"Flaherty is going to make it [tough]," Showalter said. "You can tell [he has] a little different look to him this spring. After getting through last year, he's not feeling his way around anymore. He's a real confident guy. He thinks he can do this and help us. I think he might be right."
Flaherty has options remaining that can be used now that he's no longer in his Rule 5 year. While some of his fate is tied to the health of second baseman Brian Roberts, Showalter has acknowledged that there is a scenario where Roberts, Alexi Casilla and Flaherty are all on the Opening Day roster. That's a testament to Flaherty's defensive flexibility and also how well he played for the team late last season.
"I feel like, for me, it's always going to be that way," said Flaherty, who hit .216/.258/.359 in 77 games last year, of fighting for a spot. "That's always the mentality I am going to have ... you have to win a job, and just control what you can control and the rest is out of your hands.

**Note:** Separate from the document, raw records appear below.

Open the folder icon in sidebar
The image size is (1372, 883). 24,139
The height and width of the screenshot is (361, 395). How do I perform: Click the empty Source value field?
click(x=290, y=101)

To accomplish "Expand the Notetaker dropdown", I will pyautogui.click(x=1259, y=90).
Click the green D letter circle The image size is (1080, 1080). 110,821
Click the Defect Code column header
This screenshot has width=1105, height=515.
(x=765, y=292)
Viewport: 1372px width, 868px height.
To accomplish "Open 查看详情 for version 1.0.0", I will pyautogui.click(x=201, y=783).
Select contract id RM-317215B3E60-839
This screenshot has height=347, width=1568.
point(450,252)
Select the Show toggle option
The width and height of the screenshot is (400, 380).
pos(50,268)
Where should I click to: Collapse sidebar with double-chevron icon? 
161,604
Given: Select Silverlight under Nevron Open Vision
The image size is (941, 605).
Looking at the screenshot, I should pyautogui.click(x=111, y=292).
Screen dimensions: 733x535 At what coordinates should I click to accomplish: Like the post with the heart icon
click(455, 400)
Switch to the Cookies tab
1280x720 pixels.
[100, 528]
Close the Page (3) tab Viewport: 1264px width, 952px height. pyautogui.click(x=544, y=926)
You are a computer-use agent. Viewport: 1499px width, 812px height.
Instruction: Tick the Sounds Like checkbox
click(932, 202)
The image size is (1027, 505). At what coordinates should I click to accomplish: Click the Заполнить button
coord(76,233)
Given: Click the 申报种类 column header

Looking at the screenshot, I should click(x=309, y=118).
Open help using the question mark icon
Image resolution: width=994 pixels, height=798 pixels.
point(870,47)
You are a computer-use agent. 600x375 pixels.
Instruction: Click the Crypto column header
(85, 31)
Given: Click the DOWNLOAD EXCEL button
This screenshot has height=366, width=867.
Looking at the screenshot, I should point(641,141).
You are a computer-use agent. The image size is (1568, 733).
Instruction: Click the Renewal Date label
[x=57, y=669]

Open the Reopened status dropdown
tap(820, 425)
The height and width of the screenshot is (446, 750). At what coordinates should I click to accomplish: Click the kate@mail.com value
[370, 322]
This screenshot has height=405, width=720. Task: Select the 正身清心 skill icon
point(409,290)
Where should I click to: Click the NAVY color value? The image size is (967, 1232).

"I think playing down the stretch last year was a great experience -- individually, as a team, everything. So you can always take that and build off it. It's a great confidence builder, as far as it can be -- and then after that, it's a new year, it's a new everything."
With Nate McLouth and Nolan Reimold both projected to make the roster, the Orioles have a crowded outfield picture in camp, with 16 players capable -- to varying degrees -- of playing the outfield. The real separator figures to be who is the best fit to slot in behind Davis at first for one of the team's bench spots.
Ishikawa is considered a premium defender at first base, with Valencia scheduled to get in Sunday's game at first. Jackson, who has been slowed by a sore back, will go through a full day's workout on Saturday. If all goes well, he will also travel to Dunedin on Sunday.
Flaherty, who played winter ball this offseason to get more at-bats, hit .273 (3-for-11) in four postseason games. He said his approach this season is simple: to get better at learning from past mistakes.
"Nobody looks at him as a Rule 5 anymore," Showalter said. "There was a lot of [unknowns] about him going into the spring. Taking him was a total leap of faith, especially in the American League East, taking that Rule 5 guy. … A Rule 5 guy started in the American League Division [Series] playoff [for us]."